Wednesday, February 11, 2009

The Door Wolves

Shh. Don't let them know you're home. Maybe they'll go away.

D.

10 PM - and then the phone rang...

"Hello?"
"Dave, my car stalled at 92nd and Park Avenue!"

Thus followed action involving Google, a cell phone, a 24-hour towing company, and a late night wife-retrieving drive to Harlem.

Tired? Why, yes.

D.

Tuesday, February 10, 2009

Mumblecore, Screamcore

Over the last couple of days, we've watched Grey Gardens and Hannah Takes the Stairs. The former is a truly disquieting 1975 documentary about an aged mother and adult daughter - cousins of Jackie O. - who have lost their collective mind and are living in squalor in a single room in a run-down mansion in East Hampton.

Edie and Edith tear at each other hour after endless hour. One of their dozen-plus cats shit in the corner, behind an oil portrait of the mother. They peer through crumbling old photo albums and listen to vintage recordings of the mother singing. The mostly bedridden mother frequently goes naked, the daughter rambles on to the camera, confiding endlessly that she simply can't take another winter there and wants to go back to NYC. Talking, talking, while she goes up to the attic with bare lathing, empties a whole loaf of Wonder Bread and an entire box of Purina Cat Chow on to some newspaper on the floor. Not for the cats, but for the raccoons who live up there. They live in the past while it literally crumbles around them.

I remarked to Shaun that the titular mansion is like the house we homeowners find ourselves in during particularly troubled dreams - dark and cold, open to the elements, haunted by guilty sprits on the second floor, plaster delaminating all around, forested in and all but inaccessible, and, of course, impossible to leave.

Roger Ebert calls it a comedy. What film was he watching?

Hannah Takes the Stairs is (I guess) what would be considered at romantic comedy, but the Dogme-ish stylistic conventions of the new Mumblecore movement make it elliptical, episodic and remote. Which isn't to say that it's hard to follow, but it does feel as though you're viewing all of the out-takes from another more conventionally structured film.

First impression? It features way too much nudity from Greta Gerwig, who plays the eponymous character. The film open on a shot of her showering with her first boyfriend, and closes on a shot of her and her third boyfriend in the tub playing trumpets together. And there's far more in between - and not only is it some of the least erotic footage ever shot, but takes you out of the movie to the extent that you almost start feeling that the whole enterprise is vaguely exploitive. Which it's not, but, alright already.
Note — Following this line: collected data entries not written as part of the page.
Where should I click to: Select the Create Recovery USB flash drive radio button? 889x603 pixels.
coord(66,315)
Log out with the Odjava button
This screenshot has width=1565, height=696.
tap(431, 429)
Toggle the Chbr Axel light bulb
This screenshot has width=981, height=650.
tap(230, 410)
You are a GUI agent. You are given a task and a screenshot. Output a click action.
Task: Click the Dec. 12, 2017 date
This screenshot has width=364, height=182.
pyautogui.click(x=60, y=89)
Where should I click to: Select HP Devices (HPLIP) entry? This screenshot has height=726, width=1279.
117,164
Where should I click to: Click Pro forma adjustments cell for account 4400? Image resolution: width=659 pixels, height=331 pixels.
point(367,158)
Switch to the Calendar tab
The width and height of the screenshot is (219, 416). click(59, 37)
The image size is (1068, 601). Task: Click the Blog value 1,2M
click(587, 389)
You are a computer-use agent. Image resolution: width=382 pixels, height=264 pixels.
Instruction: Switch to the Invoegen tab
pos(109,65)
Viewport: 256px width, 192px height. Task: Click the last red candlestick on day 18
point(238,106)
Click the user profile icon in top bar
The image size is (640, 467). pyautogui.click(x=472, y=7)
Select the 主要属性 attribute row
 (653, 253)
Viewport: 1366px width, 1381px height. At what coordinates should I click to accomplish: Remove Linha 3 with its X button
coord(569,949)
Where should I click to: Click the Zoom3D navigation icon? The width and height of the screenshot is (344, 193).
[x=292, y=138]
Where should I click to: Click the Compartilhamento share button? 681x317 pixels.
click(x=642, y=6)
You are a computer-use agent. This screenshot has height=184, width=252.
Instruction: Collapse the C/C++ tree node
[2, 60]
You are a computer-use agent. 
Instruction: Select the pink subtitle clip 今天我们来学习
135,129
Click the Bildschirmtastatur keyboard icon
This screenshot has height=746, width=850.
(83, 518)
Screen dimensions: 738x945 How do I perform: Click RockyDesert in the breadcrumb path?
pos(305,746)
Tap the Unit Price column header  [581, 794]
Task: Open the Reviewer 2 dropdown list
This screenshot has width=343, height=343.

Also, at no point does Hannah ever actually take any stairs.

Will you like either of these films? Who can say? Both exist in a fascinating dreamlike state, the camera floating around very much like yourself as a disembodied participant, moving abstractedly forward with no indication of the time that has passed between scenes - an hour or a month. Both focus on determinedly eccentric and self-involved women at three distinct stages of life, all of whom define themselves by how men react to them.

Both are exercises in which the style and form of the film is the saving grace - the 'direct cinema' documentary style of Grey Gardens acknowledges the presence of the film crew, but mostly just site back in mute, unfiltered and formless observation. It's pretty potent, for something that could have basically become a 90 minute episode of Cops in the hands of lesser filmmakers. And all of the characters and situations in Hannah - if moved one chair to the right - could have made up the worst sitcom of the decade, like the American version of Coupling, only far, far worse. And yet the people are who they say they are, real and jerky and genuinely unattractive, and all the more compelling for that.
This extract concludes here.